══ Source material
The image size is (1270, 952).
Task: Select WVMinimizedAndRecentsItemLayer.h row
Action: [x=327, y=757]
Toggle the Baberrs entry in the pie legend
════
══ Source material
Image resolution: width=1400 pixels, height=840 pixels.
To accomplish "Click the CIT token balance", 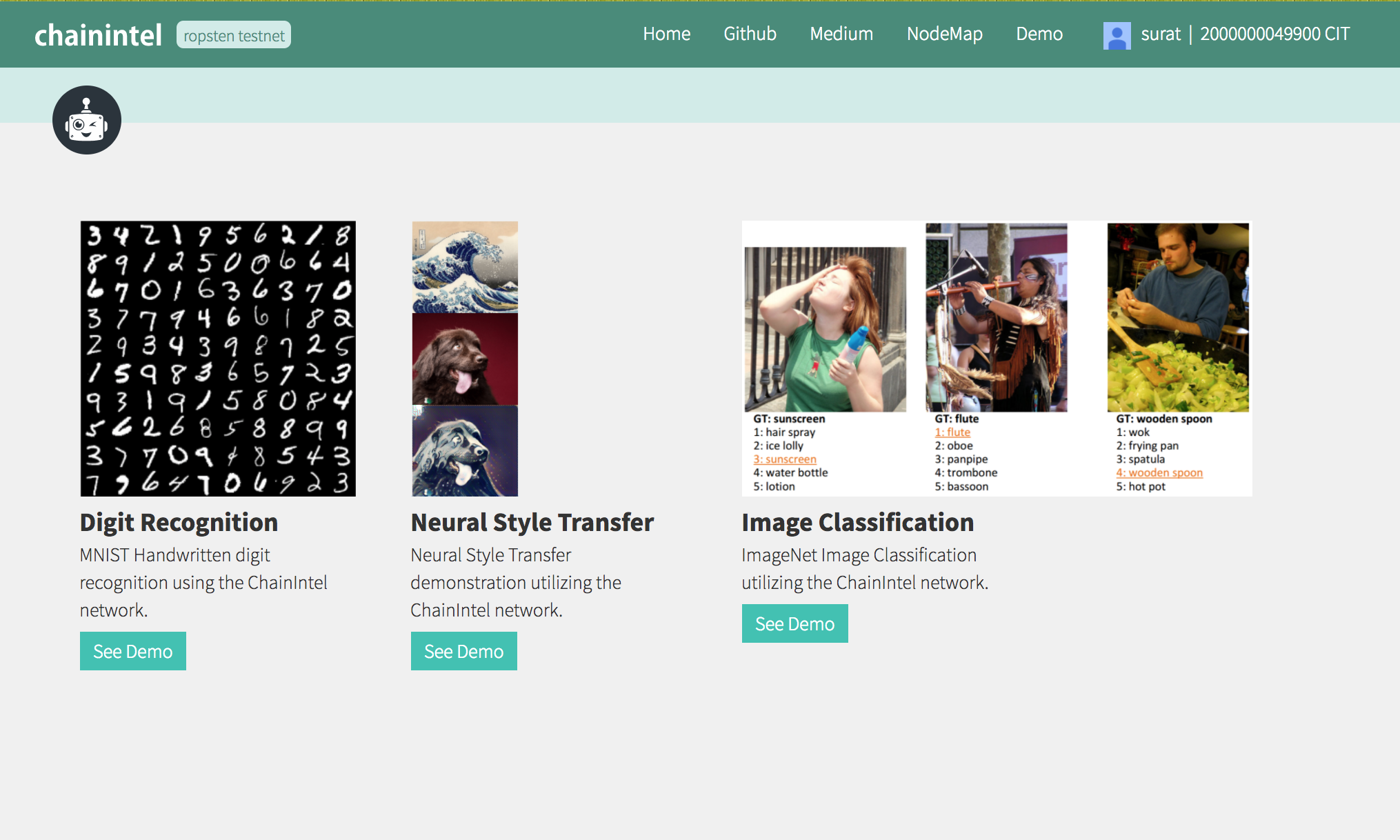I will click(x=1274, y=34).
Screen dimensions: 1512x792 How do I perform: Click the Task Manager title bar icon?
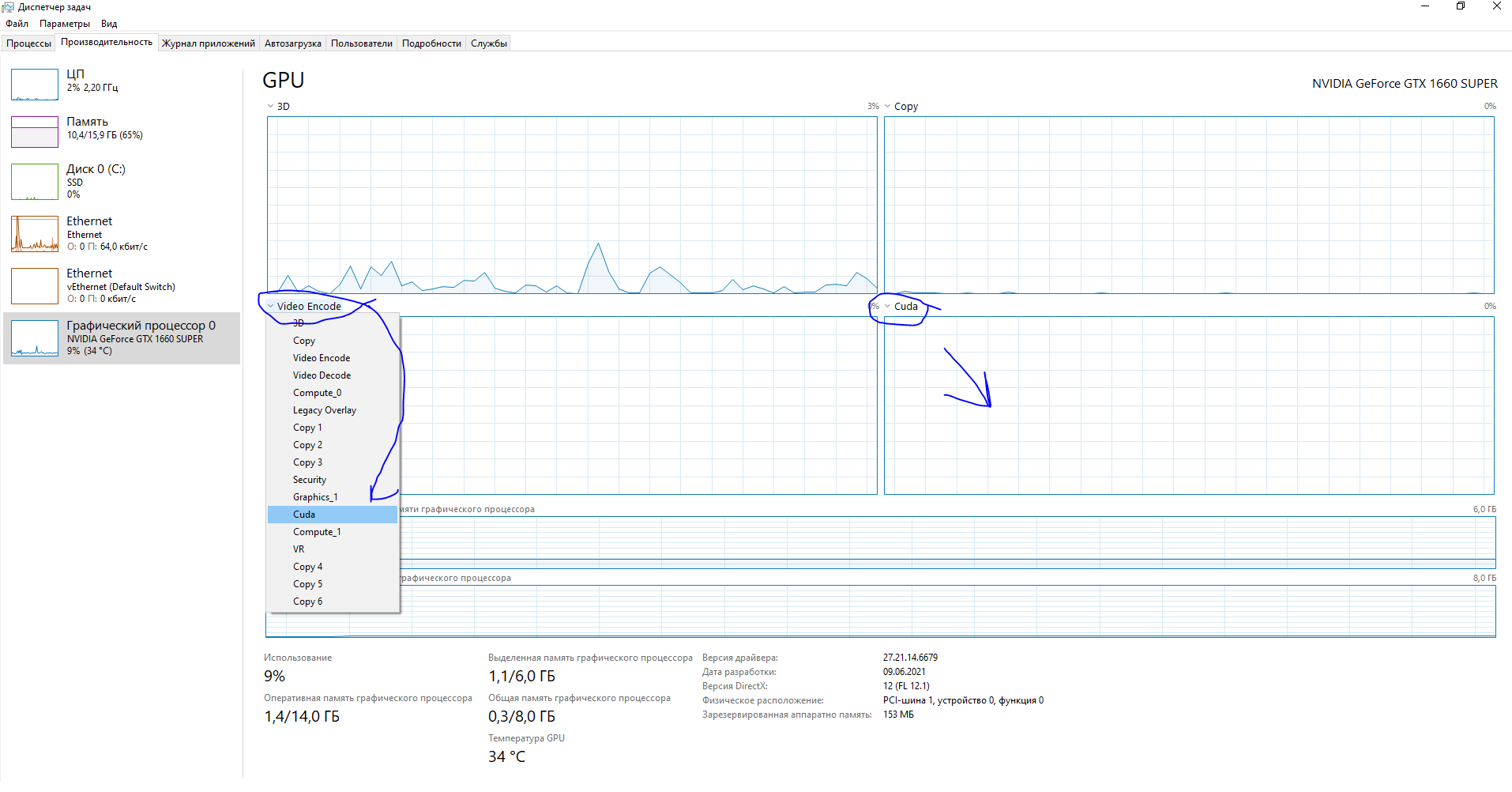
════
══ Source material
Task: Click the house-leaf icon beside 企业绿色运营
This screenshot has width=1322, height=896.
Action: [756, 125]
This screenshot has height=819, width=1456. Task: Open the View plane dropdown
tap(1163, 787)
════
Exercise instructions: Look through the entries above; find each line with the word "icon" and copy it.

Task result:
Screen dimensions: 1512x792 How do I perform: Click the Task Manager title bar icon?
Task: Click the house-leaf icon beside 企业绿色运营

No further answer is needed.